- [Exercise prompt]:
Take the line that contains "Given: Open the Insert menu chevron" as the start and the last line of the entries as the end, and print both and everything between them exactly, without the pictures.

= Beginning of Section =

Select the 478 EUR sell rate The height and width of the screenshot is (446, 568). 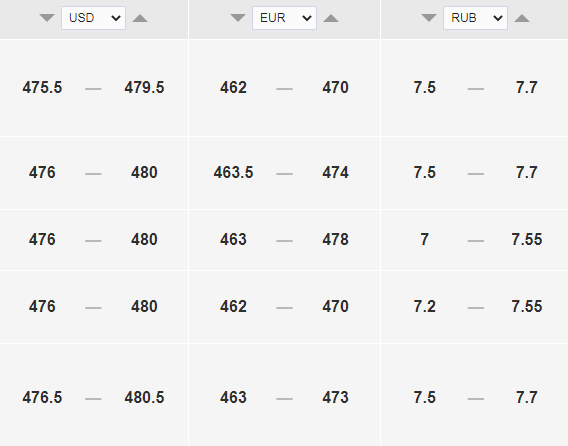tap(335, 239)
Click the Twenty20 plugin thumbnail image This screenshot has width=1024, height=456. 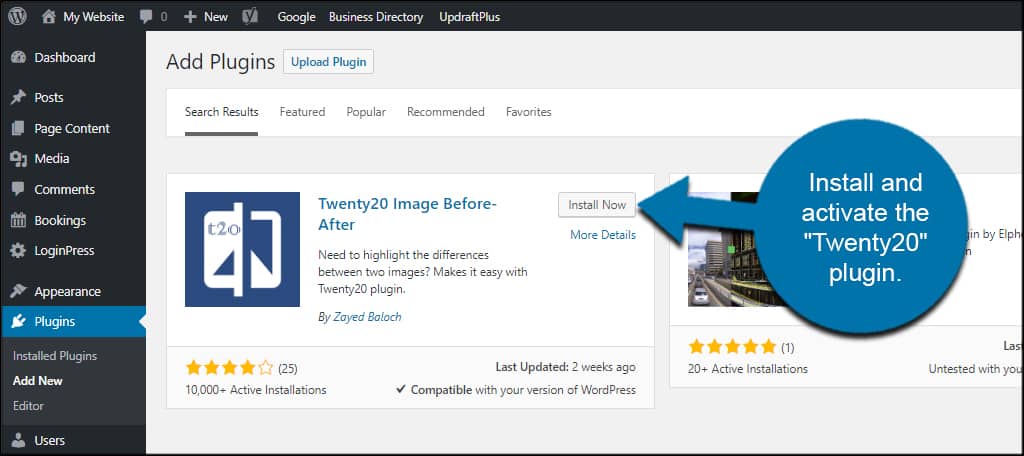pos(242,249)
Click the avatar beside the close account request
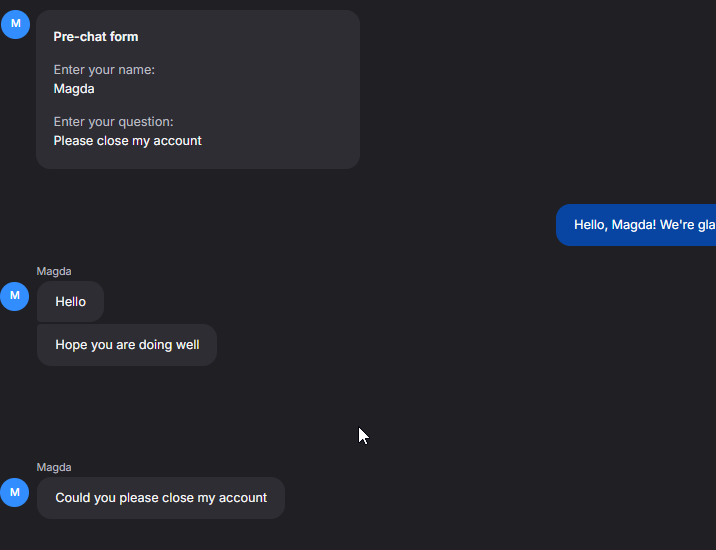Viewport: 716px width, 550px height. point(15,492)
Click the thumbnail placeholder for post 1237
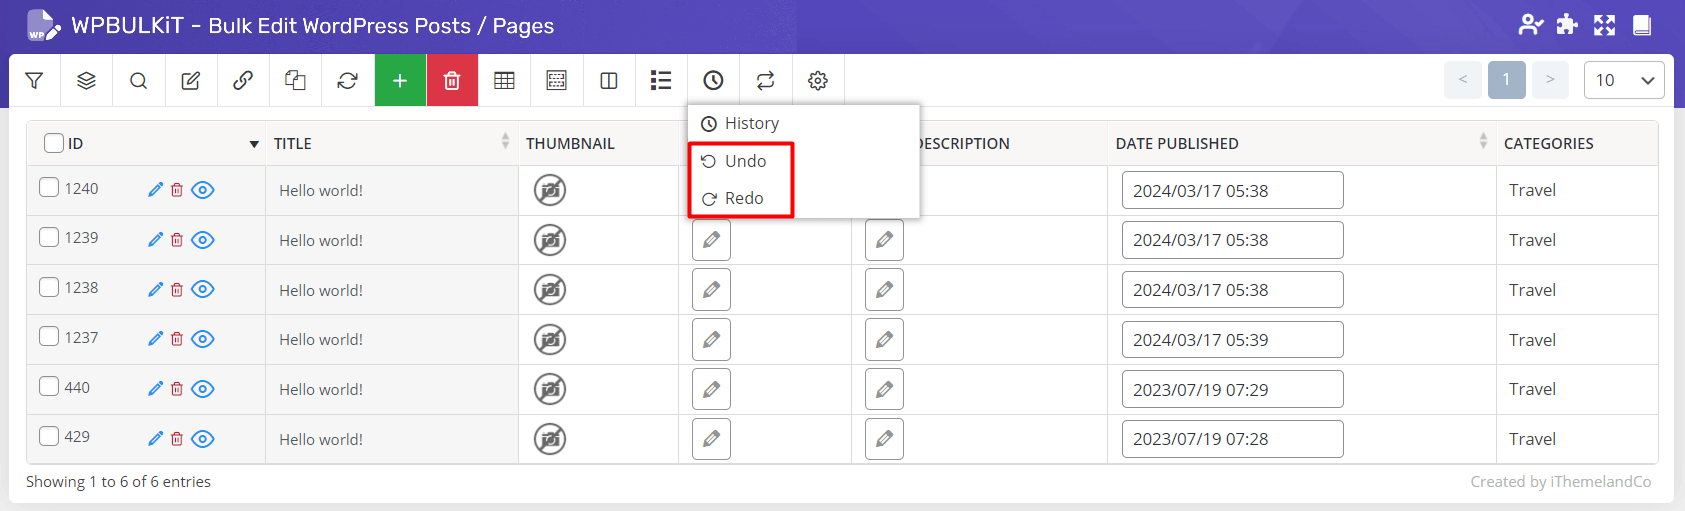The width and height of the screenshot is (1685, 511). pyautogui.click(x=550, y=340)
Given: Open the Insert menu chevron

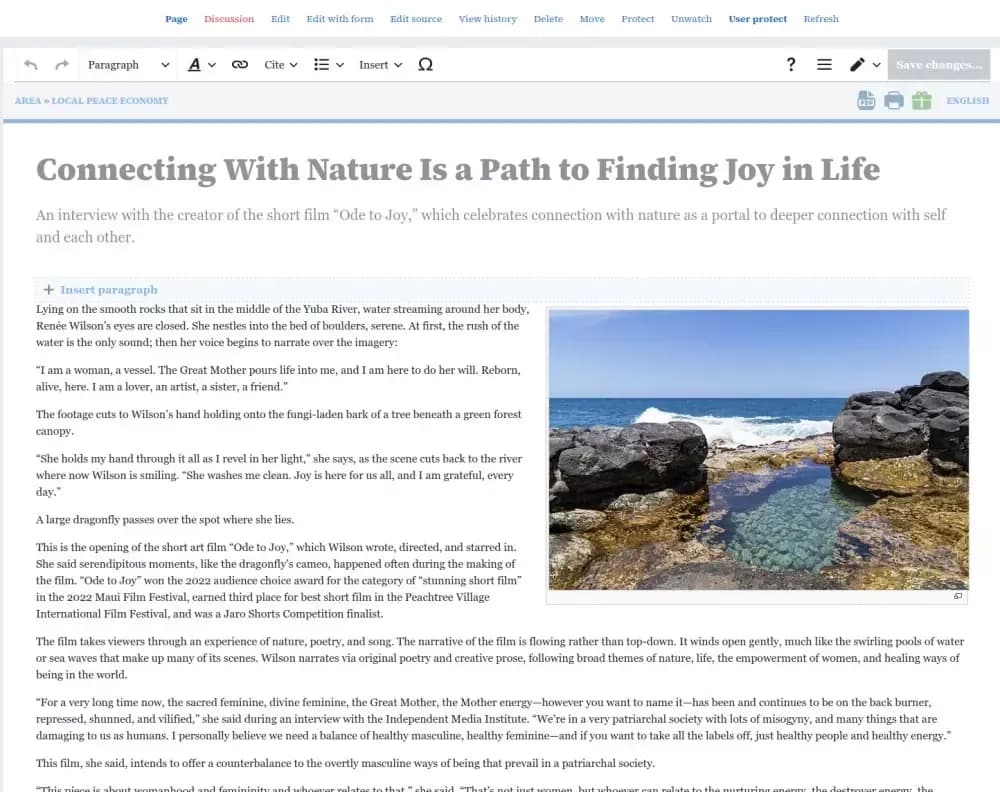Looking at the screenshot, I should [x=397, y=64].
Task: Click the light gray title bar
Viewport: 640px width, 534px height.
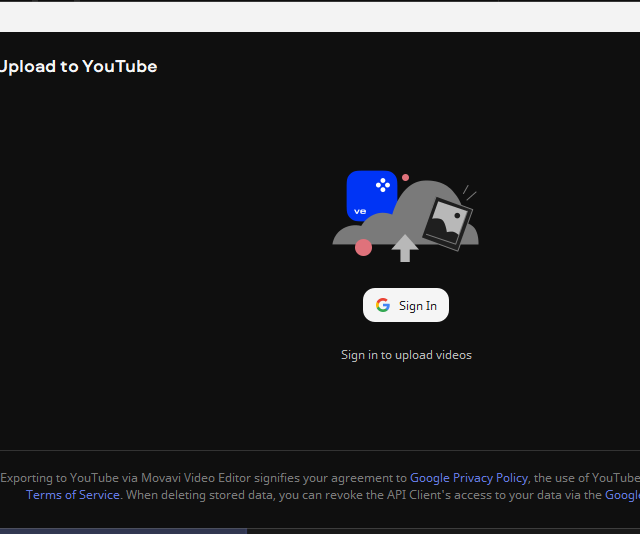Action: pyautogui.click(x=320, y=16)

= End of Section =

- [Reply to the task]:
Given: Open the Insert menu chevron

Looking at the screenshot, I should [x=397, y=64].
Task: Click the light gray title bar
Viewport: 640px width, 534px height.
Action: pyautogui.click(x=320, y=16)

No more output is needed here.